PROBLEM STATEMENT:
Write out the material as a numbered list, starting at its first line and ending at the line that contains "switch the location". Leave out any blank lines.

DATA SHOWN:
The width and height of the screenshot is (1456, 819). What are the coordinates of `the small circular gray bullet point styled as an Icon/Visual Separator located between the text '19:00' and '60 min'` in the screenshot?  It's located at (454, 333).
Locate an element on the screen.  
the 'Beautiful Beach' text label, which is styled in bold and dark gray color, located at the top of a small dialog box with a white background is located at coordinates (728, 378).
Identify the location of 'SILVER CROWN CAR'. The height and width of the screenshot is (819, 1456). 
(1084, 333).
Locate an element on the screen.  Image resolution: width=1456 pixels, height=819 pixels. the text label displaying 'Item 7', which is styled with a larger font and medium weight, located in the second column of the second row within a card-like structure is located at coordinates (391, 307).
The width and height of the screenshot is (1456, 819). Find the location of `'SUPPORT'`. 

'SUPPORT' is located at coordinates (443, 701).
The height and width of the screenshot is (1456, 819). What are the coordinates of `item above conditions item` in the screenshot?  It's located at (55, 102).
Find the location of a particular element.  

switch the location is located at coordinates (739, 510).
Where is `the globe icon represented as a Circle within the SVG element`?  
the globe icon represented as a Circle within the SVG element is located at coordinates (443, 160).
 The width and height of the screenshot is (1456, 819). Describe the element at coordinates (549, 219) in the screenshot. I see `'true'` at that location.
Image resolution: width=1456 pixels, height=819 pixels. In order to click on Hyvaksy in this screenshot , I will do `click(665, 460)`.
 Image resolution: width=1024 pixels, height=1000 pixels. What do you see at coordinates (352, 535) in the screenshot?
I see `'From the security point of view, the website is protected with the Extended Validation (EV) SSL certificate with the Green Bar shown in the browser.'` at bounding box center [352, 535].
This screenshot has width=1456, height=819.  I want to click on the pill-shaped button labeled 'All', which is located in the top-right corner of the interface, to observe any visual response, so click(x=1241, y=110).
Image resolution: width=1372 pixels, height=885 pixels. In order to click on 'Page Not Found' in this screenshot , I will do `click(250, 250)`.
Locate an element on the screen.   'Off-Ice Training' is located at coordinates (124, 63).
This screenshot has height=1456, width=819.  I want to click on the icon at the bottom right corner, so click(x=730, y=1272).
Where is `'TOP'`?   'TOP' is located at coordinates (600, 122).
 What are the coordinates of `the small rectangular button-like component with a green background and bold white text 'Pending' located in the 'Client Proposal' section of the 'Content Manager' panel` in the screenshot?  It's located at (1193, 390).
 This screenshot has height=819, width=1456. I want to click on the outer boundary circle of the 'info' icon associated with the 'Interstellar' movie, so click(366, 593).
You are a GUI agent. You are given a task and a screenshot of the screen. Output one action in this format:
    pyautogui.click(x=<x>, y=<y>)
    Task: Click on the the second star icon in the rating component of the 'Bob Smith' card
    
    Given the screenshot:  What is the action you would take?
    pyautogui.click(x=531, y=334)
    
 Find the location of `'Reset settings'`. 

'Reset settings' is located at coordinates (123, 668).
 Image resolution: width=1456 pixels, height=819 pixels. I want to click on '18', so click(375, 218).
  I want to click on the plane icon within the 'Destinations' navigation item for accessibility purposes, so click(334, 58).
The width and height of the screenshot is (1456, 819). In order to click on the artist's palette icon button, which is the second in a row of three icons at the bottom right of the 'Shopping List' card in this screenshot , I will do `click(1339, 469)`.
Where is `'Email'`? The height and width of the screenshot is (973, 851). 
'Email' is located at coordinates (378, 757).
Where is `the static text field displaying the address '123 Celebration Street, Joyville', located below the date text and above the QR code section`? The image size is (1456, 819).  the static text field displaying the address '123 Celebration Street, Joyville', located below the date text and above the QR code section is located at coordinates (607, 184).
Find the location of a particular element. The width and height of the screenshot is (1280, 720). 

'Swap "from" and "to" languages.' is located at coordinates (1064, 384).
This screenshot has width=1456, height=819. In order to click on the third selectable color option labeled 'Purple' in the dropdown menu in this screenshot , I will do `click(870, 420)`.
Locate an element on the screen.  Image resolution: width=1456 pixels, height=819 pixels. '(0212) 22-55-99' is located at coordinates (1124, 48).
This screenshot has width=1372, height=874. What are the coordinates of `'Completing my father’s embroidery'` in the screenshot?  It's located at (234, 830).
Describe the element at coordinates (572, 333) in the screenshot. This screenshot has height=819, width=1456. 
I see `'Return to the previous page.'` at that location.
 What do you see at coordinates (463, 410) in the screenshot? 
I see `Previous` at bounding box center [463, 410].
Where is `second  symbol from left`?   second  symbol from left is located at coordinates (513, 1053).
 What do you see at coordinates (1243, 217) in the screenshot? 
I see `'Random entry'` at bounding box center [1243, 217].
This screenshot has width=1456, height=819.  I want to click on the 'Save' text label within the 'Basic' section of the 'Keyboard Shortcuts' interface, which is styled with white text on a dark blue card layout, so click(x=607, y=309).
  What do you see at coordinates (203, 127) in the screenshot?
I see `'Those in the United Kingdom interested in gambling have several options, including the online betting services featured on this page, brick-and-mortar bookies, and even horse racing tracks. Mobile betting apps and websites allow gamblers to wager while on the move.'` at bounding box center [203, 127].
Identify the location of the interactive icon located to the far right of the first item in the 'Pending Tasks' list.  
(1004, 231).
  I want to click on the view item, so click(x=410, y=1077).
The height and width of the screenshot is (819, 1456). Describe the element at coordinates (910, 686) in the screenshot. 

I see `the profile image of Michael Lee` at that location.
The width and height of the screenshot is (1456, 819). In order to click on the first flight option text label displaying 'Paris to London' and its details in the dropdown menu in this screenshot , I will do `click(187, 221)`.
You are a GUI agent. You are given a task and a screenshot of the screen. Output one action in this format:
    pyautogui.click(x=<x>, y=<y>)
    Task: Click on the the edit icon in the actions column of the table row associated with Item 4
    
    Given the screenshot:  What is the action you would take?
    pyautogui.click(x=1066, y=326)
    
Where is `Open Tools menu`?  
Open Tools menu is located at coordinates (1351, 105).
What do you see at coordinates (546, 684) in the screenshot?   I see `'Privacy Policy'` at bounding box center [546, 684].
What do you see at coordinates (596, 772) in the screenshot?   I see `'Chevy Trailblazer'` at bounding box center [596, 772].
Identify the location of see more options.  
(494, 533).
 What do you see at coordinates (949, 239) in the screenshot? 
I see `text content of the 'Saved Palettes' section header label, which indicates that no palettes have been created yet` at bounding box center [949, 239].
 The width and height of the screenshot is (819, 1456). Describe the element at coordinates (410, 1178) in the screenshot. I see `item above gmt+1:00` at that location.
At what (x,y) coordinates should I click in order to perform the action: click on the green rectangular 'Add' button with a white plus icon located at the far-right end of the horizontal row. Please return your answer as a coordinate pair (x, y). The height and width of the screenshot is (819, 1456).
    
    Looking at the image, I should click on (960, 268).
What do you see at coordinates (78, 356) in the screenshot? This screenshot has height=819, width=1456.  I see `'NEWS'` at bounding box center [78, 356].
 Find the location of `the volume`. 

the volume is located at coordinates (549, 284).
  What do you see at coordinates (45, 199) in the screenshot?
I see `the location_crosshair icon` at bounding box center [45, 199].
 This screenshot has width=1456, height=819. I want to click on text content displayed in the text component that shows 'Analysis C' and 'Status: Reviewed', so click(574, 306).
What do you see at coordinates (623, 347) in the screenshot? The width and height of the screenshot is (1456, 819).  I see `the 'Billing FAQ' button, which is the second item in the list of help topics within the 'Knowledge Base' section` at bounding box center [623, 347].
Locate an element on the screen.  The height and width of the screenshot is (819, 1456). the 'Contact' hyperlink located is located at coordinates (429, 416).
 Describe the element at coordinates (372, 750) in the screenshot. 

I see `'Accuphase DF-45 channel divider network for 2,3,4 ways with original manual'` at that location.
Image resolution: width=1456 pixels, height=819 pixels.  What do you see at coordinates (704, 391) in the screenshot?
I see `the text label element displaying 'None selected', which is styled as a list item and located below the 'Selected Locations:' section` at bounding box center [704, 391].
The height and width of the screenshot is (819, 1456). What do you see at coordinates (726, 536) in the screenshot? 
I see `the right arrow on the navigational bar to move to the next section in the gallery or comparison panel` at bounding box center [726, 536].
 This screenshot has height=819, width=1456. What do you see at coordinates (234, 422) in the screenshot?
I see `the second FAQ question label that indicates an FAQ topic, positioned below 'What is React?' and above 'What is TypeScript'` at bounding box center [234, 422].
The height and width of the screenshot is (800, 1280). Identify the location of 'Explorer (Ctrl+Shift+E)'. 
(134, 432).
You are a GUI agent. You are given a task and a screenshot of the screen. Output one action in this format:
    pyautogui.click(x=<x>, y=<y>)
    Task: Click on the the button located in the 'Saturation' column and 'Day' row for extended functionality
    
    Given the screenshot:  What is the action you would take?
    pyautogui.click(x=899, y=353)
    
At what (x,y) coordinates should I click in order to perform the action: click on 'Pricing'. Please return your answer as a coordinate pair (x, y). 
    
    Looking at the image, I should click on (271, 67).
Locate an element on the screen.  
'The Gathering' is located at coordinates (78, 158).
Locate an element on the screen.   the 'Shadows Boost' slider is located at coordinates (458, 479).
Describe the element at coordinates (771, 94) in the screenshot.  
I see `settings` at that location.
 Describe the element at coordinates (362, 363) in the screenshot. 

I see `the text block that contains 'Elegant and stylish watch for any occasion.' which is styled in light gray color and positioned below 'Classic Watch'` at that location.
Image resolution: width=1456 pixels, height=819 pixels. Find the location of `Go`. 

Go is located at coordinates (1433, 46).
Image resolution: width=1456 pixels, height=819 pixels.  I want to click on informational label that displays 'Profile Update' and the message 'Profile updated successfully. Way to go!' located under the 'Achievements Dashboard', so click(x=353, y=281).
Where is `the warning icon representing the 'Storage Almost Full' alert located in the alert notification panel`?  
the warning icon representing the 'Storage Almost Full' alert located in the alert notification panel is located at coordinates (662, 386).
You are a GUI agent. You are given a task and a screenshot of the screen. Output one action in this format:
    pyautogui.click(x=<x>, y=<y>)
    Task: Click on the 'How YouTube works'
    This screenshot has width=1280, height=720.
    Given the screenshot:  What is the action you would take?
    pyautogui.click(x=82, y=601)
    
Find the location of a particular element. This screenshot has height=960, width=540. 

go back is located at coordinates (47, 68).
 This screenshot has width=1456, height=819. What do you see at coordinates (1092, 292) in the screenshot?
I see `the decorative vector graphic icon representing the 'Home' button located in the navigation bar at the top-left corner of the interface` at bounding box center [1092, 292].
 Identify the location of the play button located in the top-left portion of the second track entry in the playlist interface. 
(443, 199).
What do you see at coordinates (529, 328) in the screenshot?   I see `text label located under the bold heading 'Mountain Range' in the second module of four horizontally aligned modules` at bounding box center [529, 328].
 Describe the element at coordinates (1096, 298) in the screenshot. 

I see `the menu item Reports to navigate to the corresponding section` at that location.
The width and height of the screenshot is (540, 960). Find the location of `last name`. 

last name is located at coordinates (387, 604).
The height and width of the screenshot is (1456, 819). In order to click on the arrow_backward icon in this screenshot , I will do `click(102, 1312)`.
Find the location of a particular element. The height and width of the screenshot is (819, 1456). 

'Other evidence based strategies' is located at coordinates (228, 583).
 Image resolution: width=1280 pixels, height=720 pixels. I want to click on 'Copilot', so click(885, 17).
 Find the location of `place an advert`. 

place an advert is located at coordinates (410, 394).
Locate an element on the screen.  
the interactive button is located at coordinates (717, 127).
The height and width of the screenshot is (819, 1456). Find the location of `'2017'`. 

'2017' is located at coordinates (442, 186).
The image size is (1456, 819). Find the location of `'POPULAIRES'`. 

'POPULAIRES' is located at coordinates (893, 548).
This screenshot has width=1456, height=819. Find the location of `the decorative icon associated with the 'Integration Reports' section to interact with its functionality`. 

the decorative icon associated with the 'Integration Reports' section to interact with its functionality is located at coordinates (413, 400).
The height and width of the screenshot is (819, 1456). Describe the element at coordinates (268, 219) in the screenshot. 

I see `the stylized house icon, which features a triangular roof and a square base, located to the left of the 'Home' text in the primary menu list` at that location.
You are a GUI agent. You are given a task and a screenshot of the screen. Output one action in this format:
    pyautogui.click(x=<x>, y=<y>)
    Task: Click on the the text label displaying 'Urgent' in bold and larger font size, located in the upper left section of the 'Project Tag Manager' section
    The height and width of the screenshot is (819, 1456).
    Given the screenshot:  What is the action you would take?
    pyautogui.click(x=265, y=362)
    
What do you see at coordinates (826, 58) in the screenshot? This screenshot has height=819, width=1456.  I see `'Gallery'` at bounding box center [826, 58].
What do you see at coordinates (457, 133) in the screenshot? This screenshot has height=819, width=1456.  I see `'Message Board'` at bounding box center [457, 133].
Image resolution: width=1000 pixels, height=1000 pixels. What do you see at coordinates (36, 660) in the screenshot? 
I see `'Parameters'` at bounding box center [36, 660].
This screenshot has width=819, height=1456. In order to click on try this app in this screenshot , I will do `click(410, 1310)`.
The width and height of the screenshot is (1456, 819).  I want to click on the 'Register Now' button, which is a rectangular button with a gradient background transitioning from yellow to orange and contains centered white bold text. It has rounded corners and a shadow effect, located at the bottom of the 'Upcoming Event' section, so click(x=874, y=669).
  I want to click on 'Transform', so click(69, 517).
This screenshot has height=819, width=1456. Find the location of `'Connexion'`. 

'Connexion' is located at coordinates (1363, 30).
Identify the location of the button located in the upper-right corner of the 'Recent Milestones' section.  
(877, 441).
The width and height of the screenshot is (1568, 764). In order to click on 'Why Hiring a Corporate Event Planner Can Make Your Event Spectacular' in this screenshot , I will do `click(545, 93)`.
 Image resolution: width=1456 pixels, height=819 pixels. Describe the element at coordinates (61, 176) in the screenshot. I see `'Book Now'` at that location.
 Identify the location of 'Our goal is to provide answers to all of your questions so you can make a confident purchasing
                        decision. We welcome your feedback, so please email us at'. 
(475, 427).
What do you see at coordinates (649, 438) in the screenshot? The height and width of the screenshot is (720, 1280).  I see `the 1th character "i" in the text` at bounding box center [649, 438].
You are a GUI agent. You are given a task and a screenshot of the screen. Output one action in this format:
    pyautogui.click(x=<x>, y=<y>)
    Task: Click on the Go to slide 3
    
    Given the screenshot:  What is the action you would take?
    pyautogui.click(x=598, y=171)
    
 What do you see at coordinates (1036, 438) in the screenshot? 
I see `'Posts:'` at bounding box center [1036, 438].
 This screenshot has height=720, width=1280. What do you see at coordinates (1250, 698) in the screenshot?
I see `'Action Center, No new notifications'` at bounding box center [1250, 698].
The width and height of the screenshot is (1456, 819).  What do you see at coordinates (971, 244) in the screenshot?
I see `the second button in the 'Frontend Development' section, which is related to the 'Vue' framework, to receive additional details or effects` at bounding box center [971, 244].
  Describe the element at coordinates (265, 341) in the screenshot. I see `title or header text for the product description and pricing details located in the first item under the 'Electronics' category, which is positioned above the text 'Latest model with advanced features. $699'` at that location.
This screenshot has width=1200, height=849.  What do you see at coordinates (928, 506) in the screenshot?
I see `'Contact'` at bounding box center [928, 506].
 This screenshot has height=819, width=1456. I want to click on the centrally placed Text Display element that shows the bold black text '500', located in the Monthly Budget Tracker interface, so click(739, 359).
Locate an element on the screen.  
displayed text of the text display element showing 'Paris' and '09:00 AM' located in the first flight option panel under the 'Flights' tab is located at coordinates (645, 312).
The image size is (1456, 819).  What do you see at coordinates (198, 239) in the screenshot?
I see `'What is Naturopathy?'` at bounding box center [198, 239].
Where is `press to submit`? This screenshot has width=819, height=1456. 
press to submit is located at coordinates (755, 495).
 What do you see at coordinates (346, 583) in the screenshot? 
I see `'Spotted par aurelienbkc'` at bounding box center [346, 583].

ANSWER TO THIS PROBLEM:
1. The width and height of the screenshot is (1456, 819). What are the coordinates of `the small circular gray bullet point styled as an Icon/Visual Separator located between the text '19:00' and '60 min'` in the screenshot?  It's located at (454, 333).
2. Locate an element on the screen.  
3. the 'Beautiful Beach' text label, which is styled in bold and dark gray color, located at the top of a small dialog box with a white background is located at coordinates (728, 378).
4. Identify the location of 'SILVER CROWN CAR'. The height and width of the screenshot is (819, 1456). 
5. (1084, 333).
6. Locate an element on the screen.  Image resolution: width=1456 pixels, height=819 pixels. the text label displaying 'Item 7', which is styled with a larger font and medium weight, located in the second column of the second row within a card-like structure is located at coordinates (391, 307).
7. The width and height of the screenshot is (1456, 819). Find the location of `'SUPPORT'`. 
8. 'SUPPORT' is located at coordinates (443, 701).
9. The height and width of the screenshot is (1456, 819). What are the coordinates of `item above conditions item` in the screenshot?  It's located at (55, 102).
10. Find the location of a particular element.  
11. switch the location is located at coordinates (739, 510).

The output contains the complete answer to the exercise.